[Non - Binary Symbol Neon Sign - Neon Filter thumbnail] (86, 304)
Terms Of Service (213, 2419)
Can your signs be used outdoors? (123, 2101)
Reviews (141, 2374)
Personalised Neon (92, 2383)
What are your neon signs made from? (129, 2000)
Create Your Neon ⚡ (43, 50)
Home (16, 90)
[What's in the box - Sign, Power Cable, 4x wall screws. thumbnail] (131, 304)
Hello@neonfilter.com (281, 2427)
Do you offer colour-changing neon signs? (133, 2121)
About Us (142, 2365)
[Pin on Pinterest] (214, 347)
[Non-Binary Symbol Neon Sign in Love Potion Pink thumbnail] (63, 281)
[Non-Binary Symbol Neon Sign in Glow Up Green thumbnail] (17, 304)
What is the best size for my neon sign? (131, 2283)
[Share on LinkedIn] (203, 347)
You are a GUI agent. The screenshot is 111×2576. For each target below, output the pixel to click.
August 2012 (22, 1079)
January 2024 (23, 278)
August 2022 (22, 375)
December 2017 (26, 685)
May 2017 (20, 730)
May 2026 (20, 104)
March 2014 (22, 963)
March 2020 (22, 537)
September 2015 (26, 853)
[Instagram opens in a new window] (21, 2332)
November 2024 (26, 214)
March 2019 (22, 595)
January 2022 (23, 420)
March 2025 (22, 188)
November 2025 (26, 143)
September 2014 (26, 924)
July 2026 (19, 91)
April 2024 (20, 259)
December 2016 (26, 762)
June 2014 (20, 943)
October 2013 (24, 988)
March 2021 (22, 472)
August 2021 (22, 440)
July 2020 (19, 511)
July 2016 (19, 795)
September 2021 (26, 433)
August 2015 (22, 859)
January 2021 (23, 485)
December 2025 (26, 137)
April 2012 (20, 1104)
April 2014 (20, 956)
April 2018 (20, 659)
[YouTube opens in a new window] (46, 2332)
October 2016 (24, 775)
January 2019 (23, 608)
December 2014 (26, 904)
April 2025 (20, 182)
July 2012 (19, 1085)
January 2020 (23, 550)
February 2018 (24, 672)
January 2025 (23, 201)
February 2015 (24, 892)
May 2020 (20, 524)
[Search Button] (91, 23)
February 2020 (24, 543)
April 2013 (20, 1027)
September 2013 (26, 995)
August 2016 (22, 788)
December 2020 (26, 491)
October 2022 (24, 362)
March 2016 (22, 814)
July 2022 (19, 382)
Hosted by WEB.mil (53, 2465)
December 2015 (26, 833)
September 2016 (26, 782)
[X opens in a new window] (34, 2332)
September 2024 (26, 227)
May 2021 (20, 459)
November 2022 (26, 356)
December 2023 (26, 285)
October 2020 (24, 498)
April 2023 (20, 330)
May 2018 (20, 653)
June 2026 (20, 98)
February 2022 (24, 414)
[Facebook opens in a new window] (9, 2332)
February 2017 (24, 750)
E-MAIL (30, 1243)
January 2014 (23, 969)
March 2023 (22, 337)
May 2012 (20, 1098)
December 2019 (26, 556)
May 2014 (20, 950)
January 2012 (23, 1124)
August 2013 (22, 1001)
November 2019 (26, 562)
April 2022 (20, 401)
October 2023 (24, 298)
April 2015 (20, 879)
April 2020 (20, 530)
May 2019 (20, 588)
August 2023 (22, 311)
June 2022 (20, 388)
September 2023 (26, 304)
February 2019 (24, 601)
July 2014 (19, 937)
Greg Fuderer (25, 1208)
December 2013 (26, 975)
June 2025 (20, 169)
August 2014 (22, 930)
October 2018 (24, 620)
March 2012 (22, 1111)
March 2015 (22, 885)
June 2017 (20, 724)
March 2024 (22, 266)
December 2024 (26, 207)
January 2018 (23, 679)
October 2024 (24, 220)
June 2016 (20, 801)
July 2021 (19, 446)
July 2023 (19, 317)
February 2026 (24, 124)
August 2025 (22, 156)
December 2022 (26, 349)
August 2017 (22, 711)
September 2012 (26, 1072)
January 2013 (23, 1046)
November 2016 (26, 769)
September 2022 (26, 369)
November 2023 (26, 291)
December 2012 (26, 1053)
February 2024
- - - -
## [Exercise details]
Working from the listing above, pick out every line that has "Symbol" and copy it.

## [Response]
[Non - Binary Symbol Neon Sign - Neon Filter thumbnail] (86, 304)
[Non-Binary Symbol Neon Sign in Love Potion Pink thumbnail] (63, 281)
[Non-Binary Symbol Neon Sign in Glow Up Green thumbnail] (17, 304)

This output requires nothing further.